start MATERIAL FOR THE TASK
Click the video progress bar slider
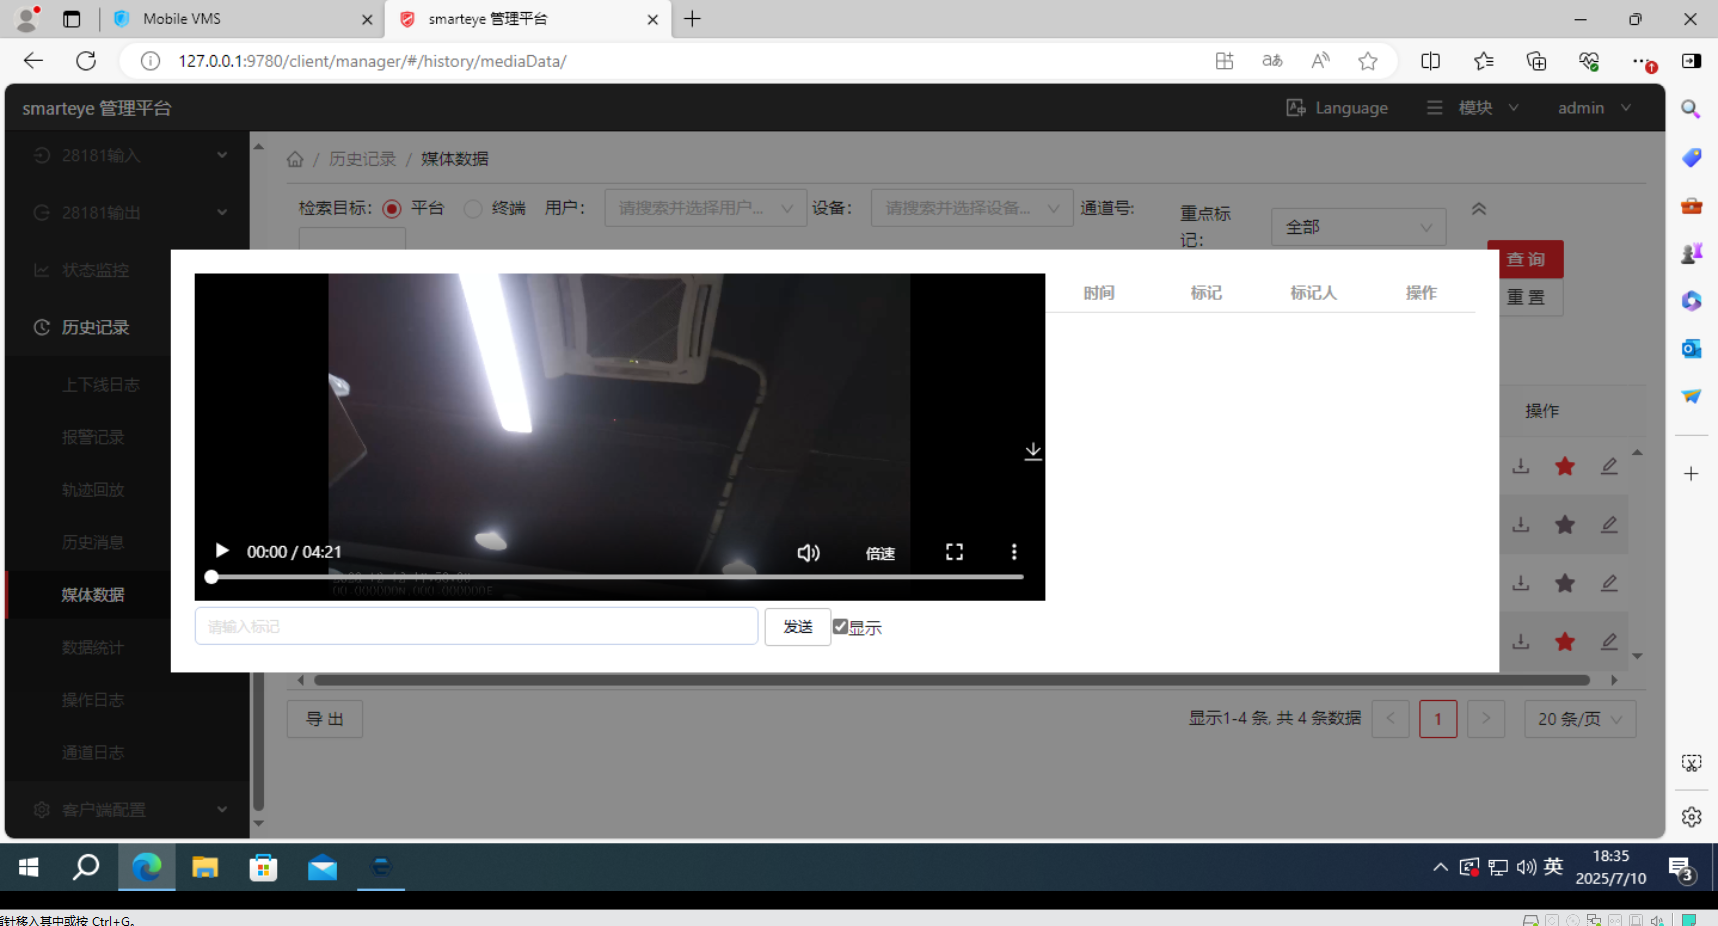 point(617,577)
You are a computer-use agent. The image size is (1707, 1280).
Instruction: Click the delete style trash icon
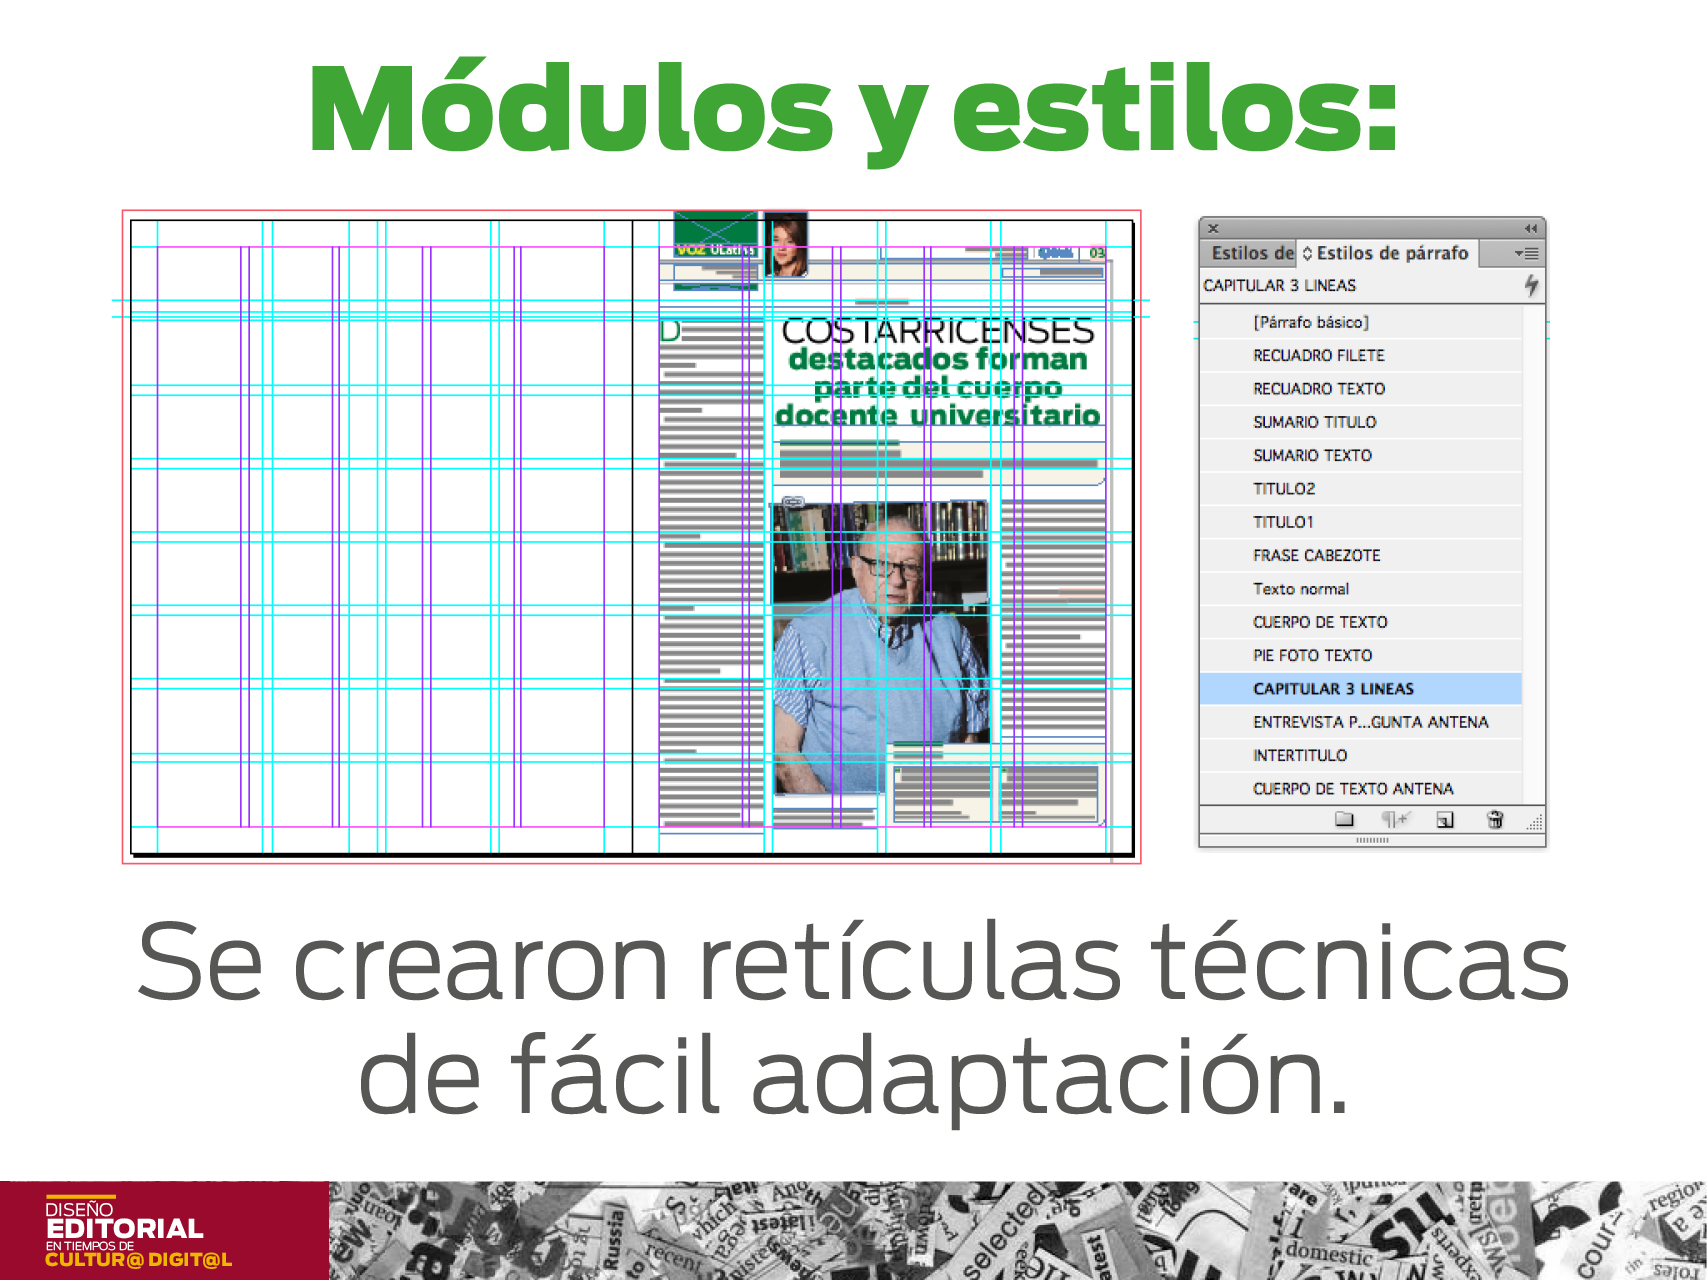tap(1495, 820)
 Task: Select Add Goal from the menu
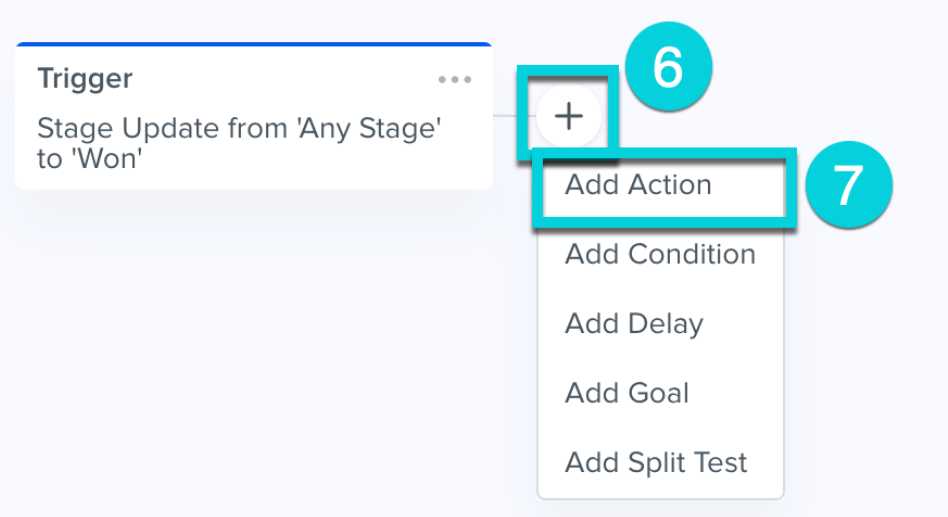point(627,393)
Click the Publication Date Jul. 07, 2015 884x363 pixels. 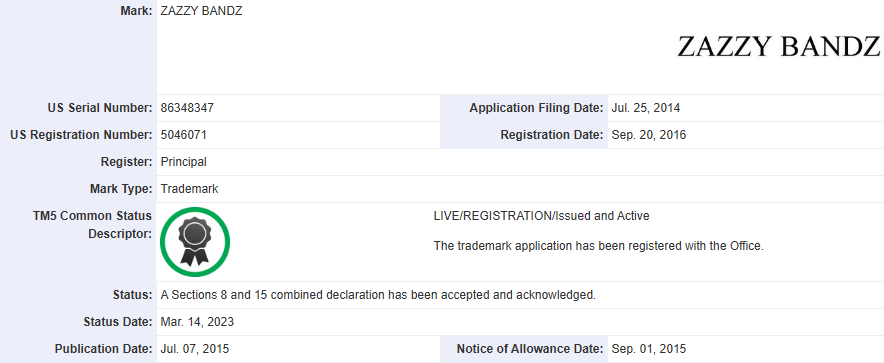click(195, 349)
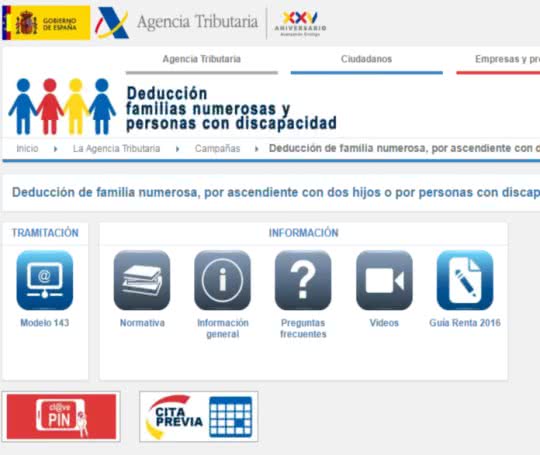Switch to the Agencia Tributaria tab
This screenshot has height=455, width=540.
point(202,59)
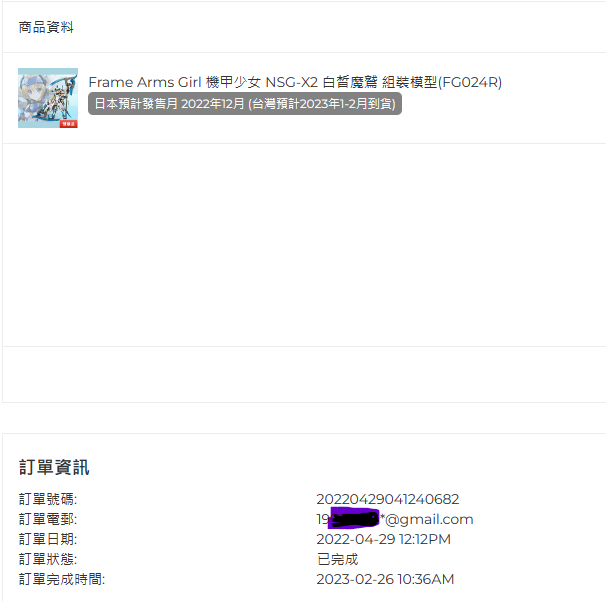
Task: Open the Frame Arms Girl product thumbnail
Action: click(48, 98)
end MATERIAL FOR THE TASK
# [WRITTEN INSTRUCTION]
Reproduce the rows above verbatim, beginning at the first line and stopping after the line that contains "point(627,393)". Omit the pictures from your reply.

# [WRITTEN RESPONSE]
Click the video progress bar slider
 point(617,577)
You are a computer-use agent. The image size is (1707, 1280).
Instruction: Click the delete style trash icon
tap(1495, 820)
 Task: Select Add Goal from the menu
point(627,393)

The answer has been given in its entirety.